What you are asked to do>
Could you find each line of the data below that contains the word "resolution" and copy those lines?

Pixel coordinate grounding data
****************

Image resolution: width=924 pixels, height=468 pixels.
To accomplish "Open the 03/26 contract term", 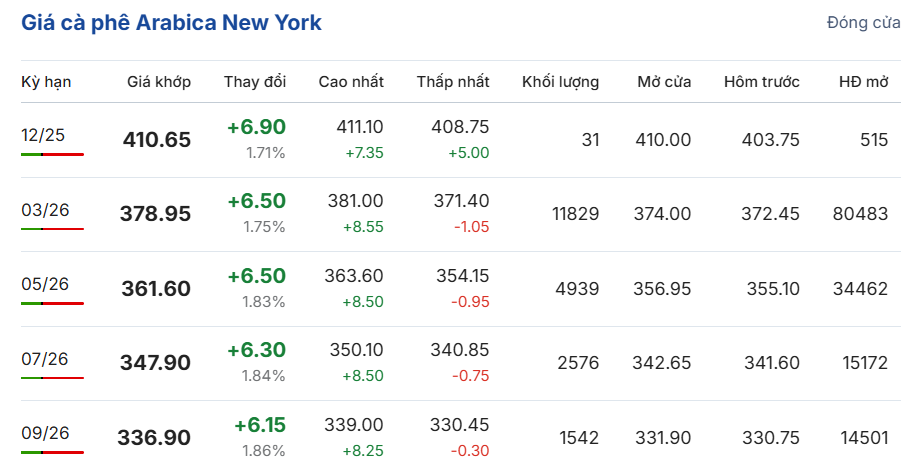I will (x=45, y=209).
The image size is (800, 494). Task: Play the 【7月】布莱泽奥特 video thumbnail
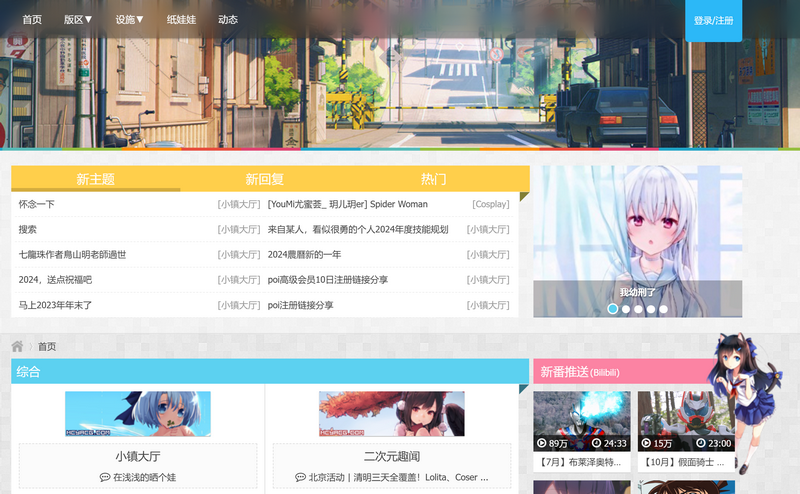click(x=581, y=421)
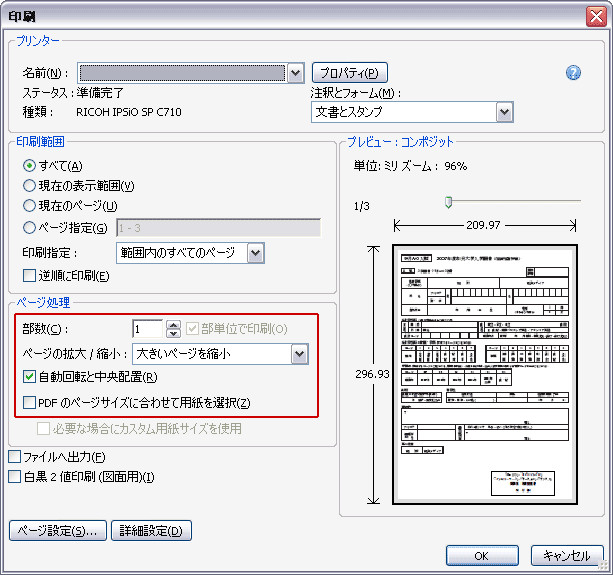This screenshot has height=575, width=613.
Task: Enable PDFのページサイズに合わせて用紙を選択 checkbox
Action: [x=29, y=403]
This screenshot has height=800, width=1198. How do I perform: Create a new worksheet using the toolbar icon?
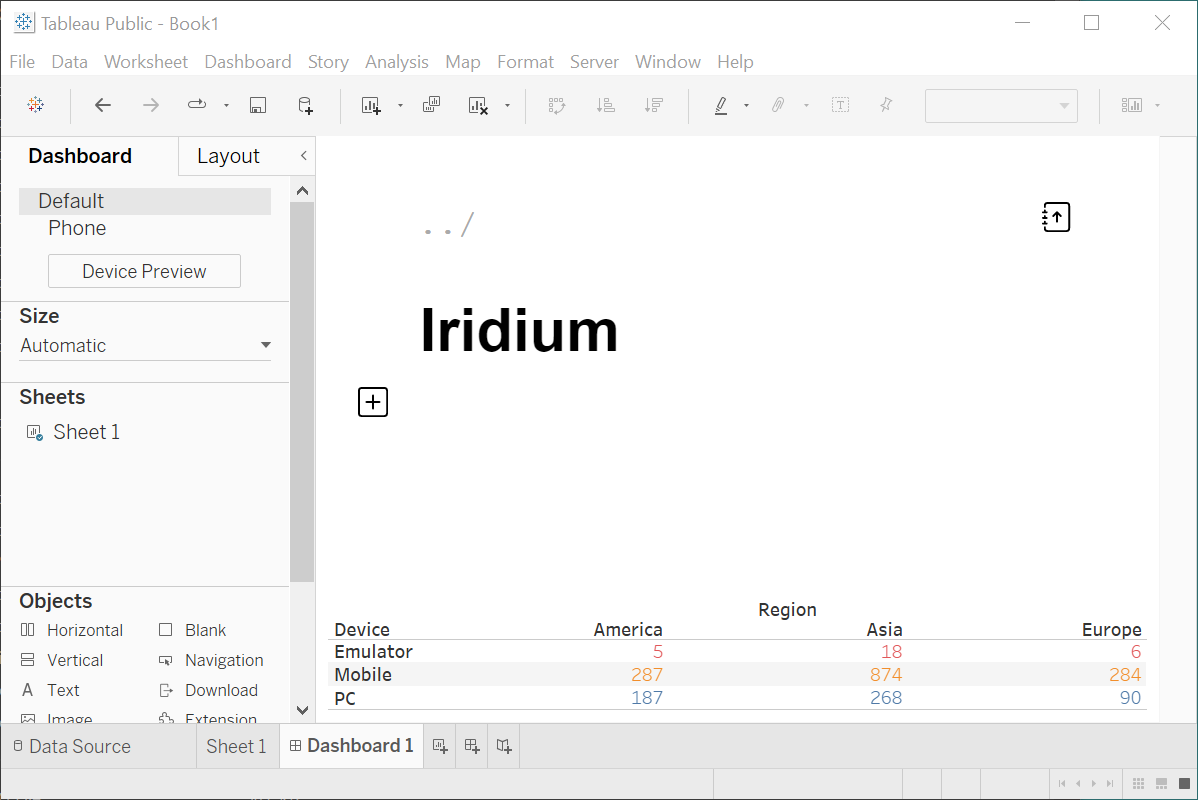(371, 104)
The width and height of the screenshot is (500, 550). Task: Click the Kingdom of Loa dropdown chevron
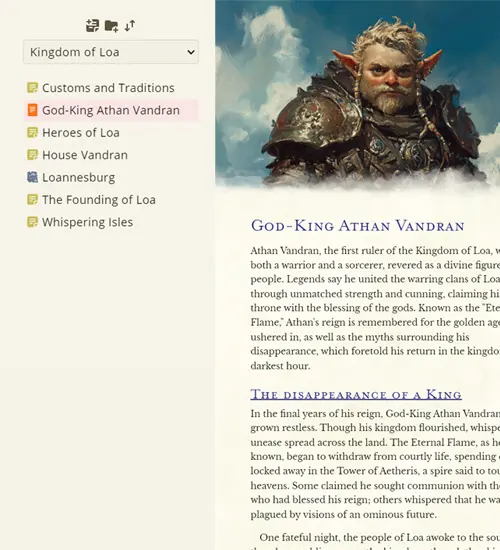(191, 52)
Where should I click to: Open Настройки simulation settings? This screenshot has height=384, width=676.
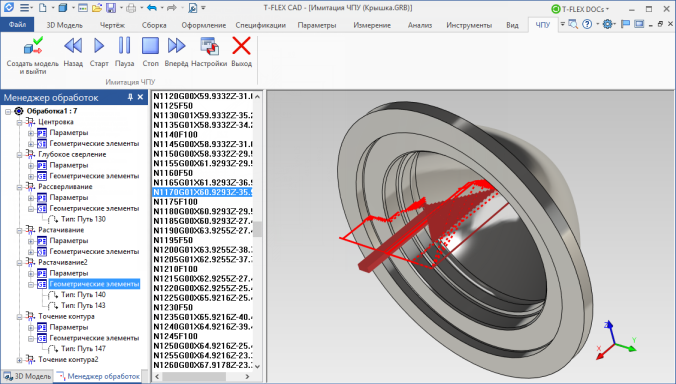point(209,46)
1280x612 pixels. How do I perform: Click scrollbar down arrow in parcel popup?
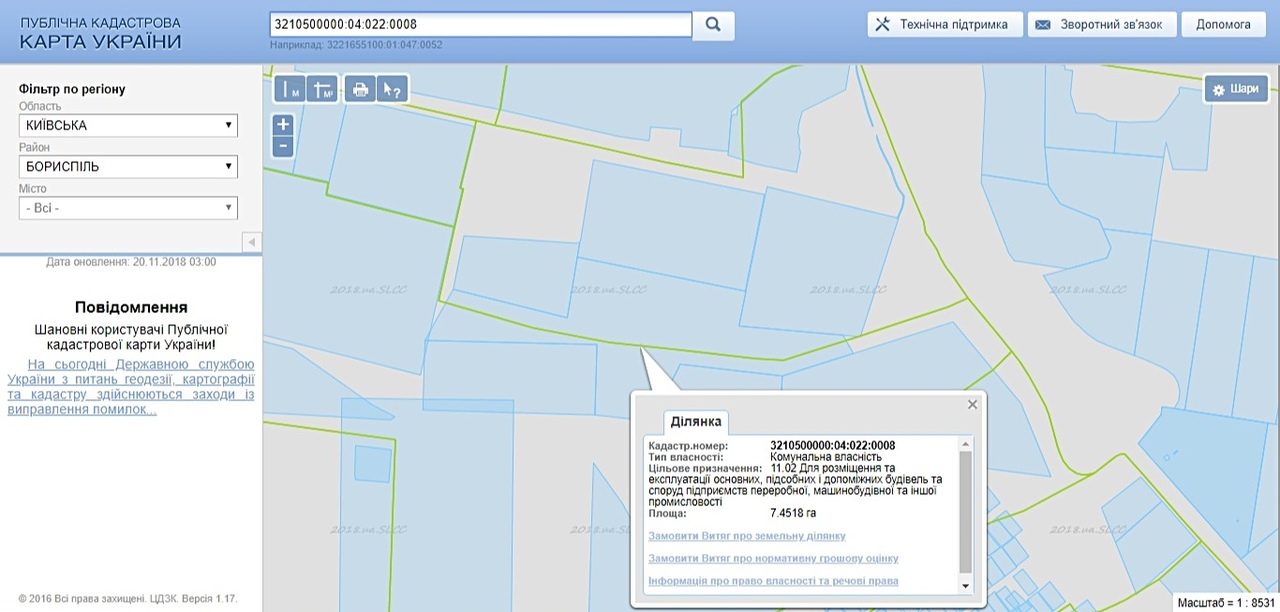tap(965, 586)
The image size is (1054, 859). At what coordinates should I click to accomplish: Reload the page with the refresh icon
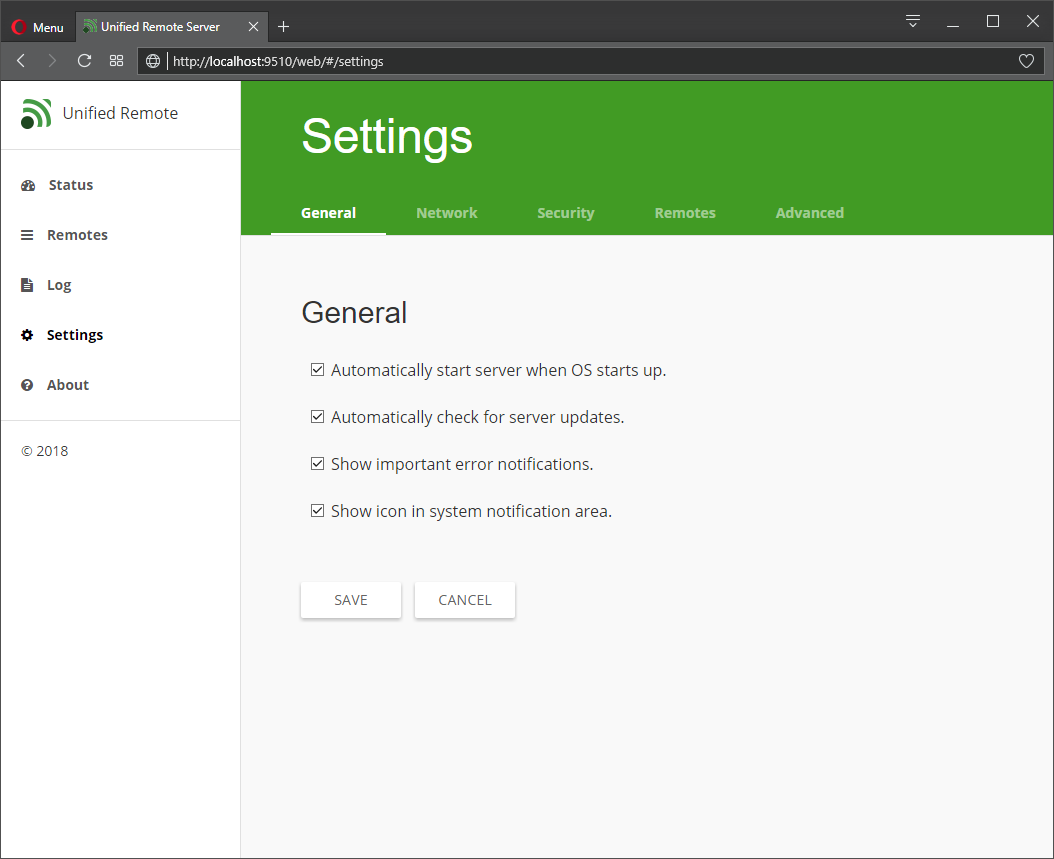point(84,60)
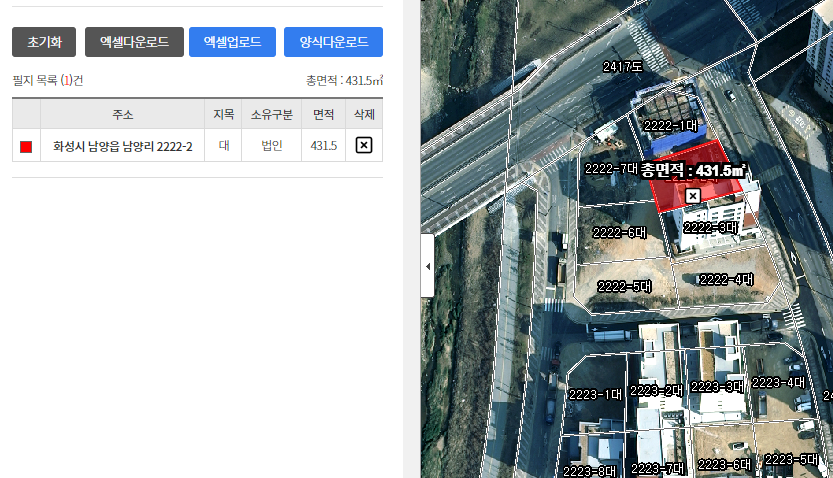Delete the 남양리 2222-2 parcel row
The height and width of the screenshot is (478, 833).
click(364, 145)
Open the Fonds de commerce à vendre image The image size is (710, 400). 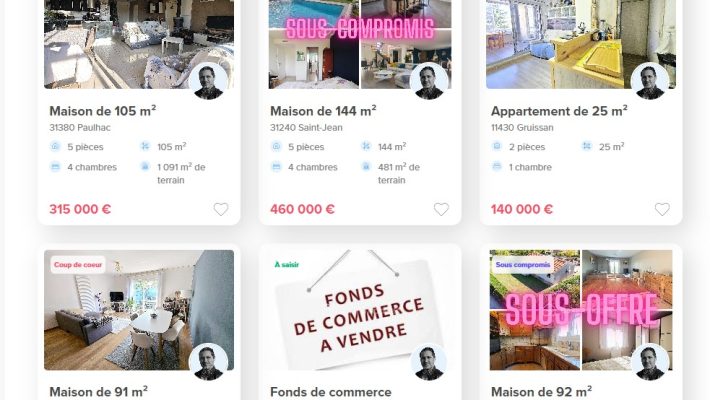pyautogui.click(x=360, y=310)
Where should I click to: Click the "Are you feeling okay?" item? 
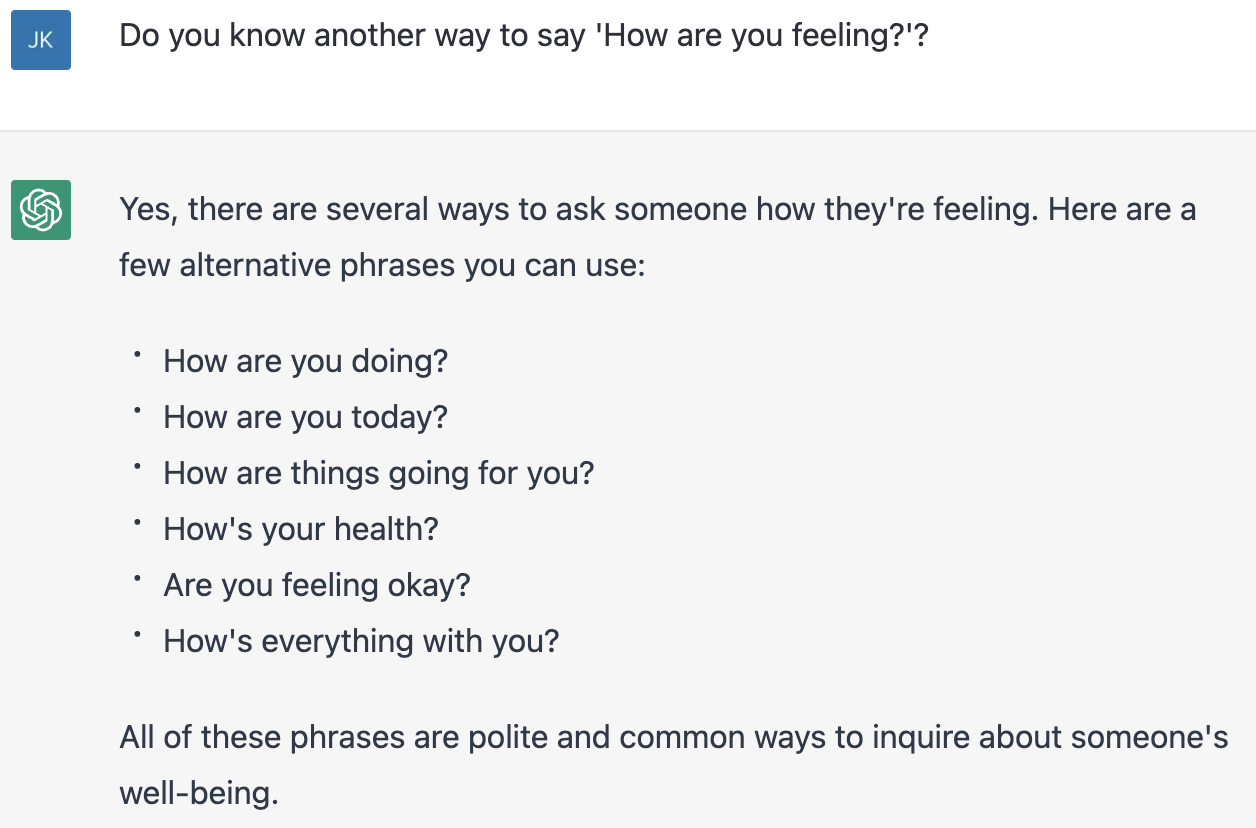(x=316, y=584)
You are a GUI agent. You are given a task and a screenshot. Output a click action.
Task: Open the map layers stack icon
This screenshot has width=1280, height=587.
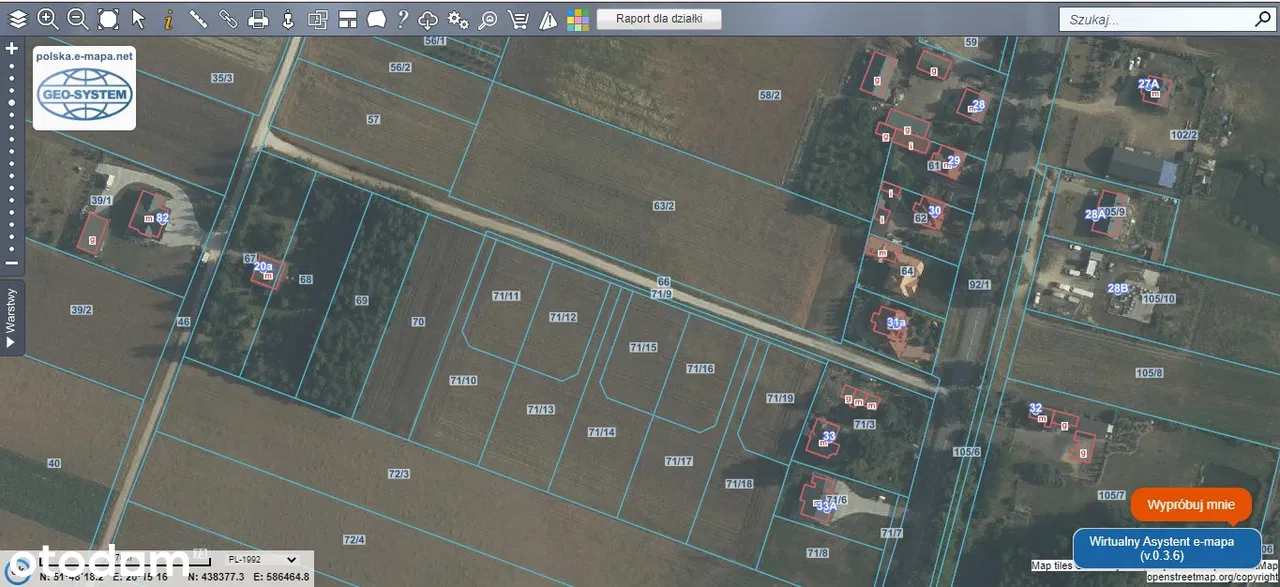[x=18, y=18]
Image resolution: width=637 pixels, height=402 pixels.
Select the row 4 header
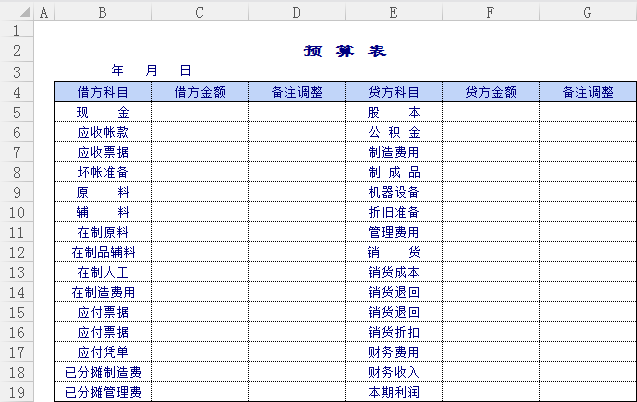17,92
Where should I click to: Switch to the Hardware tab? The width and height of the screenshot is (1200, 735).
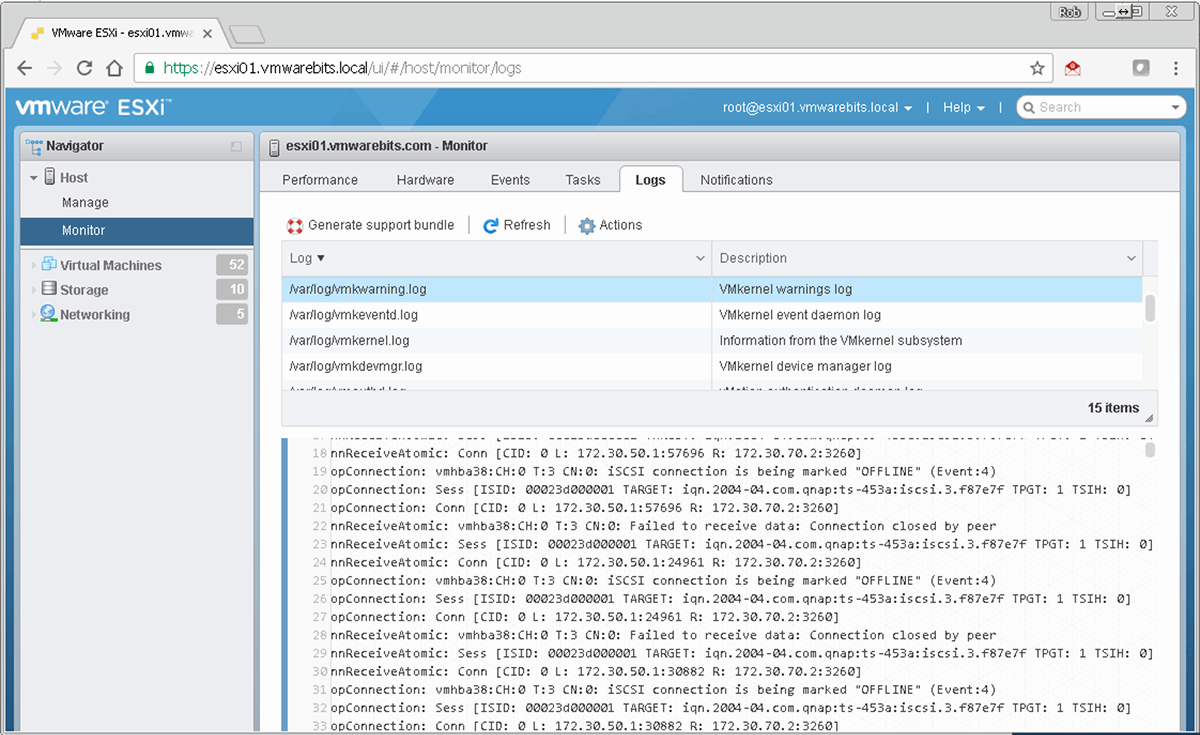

****************

Result of this task>
Image resolution: width=924 pixels, height=468 pixels.
Image resolution: width=637 pixels, height=402 pixels.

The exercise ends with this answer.